Text block –
================

Skip to main content

Yes, But Did You Have Fun?




It's human nature, I suppose, when mentioning that you traveled to a distant city to be asked 'That sounds neat--Did you have fun?.'

Especially when that city is some place like New York City (or in my case, Queens--which is close enough).

And I chuckle to myself when I hear this, because I know the person asking doesn't really mean anything malicious by it. And I also know that with very few exceptions, they don't really know what I mean when I say we 'cabled the new store.'

So I smile and say 'It was nice.'

But the truth is...in the 4 trips I've been here, I've only had one day 'off' where we weren't on the job site. So...I haven't really seen the city more than that one day. I haven't explored the ins and outs or local flavor of Queens at all, with the exception of the restaurants that are in walking distance to the hotel and the (friggin' amazing) Italian joint next door to the job site (Valentino's. On Kissena. It's amaze balls).

The other truth is that we work harder on these trips than when we're at home. At home a 10 or 12 hour day is the exception. At the job site, it's the norm. We have a set list of things we need to try to get done and a finite window. The hours are longer....the days are harder. It's not fun. But it's necessary.

Do I enjoy it? It can be very physical. It can be tedious. But at the end of the day I know that I'm doing my part to help open up a new store.  I've said it before, but this company is the best career move I've ever made. And it's definitely the move that my soul needed. From that standpoint, I enjoy knowing that this new store in Queens is going to have a piece of me running through it.

So...did I have fun? No. I worked. But for me fun is more of a state of mind. I'm a fun person. So...even in the mix of tedium and bullshit and dodging forklifts and elevator delivery men...I am a fun person. So, there is fun to be had.

This trip is especially difficult because of the temps.  There's still no heat in the store. And the work we have to do is intricate work that needs un-gloved fingers. Yeah. It's not pretty. And there's something about 25 degree weather with a biting wind that sucks the energy right out. But we're hitting our objectives, so that's good.

I get so off-kilter when I travel like this, too. I wake up and am slightly disoriented. Not sure where I am. I refer to the hotel as 'home.' "Let's pack up the job box and head home." "Todd--we don't fly home until next week."  "Home. Hotel. You know what I mean."

================

Task 1 –
Quote the records word for word from the line holding "Le nouveau Pôle Austerlitz (195, 972)" through the final line of the records, both ends included.
The records below are unrelated to the blog post about the Queens trip.

================

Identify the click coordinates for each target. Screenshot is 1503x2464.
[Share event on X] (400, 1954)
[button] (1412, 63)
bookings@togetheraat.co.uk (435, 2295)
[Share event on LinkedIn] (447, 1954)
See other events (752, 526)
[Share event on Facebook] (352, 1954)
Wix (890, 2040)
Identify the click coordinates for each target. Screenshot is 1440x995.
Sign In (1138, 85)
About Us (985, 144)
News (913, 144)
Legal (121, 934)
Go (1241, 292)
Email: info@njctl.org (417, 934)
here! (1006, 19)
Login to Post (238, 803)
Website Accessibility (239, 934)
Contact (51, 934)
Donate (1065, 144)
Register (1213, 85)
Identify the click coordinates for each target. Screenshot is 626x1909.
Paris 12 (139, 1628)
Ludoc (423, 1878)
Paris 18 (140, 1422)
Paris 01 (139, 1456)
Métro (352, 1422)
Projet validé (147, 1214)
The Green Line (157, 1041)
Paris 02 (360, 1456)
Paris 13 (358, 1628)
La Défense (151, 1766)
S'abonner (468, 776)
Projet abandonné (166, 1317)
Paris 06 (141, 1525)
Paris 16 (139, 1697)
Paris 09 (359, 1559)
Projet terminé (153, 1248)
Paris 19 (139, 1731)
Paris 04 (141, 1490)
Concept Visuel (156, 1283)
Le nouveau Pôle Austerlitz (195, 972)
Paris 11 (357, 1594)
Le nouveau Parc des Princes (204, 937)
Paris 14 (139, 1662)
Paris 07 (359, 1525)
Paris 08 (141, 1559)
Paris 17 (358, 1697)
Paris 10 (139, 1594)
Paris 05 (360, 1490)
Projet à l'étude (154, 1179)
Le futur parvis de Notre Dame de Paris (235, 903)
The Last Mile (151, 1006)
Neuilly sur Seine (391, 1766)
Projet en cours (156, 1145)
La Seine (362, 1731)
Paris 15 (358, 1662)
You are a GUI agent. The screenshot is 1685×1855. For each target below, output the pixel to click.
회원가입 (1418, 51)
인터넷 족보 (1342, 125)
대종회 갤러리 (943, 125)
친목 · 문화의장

================

Task 2 –
List every sentence in the blog post about the Queens trip that appears inside double quotation marks.

Task result 1 –
Le nouveau Pôle Austerlitz (195, 972)
Paris 11 (357, 1594)
Le nouveau Parc des Princes (204, 937)
Paris 14 (139, 1662)
Paris 07 (359, 1525)
Paris 08 (141, 1559)
Paris 17 (358, 1697)
Paris 10 (139, 1594)
Paris 05 (360, 1490)
Projet à l'étude (154, 1179)
Le futur parvis de Notre Dame de Paris (235, 903)
The Last Mile (151, 1006)
Neuilly sur Seine (391, 1766)
Projet en cours (156, 1145)
La Seine (362, 1731)
Paris 15 (358, 1662)
You are a GUI agent. The screenshot is 1685×1855. For each target below, output the pixel to click.
회원가입 (1418, 51)
인터넷 족보 (1342, 125)
대종회 갤러리 (943, 125)
친목 · 문화의장

Task result 2 –
1. "Let's pack up the job box and head home."
2. "Todd--we don't fly home until next week."
3. "Home. Hotel. You know what I mean."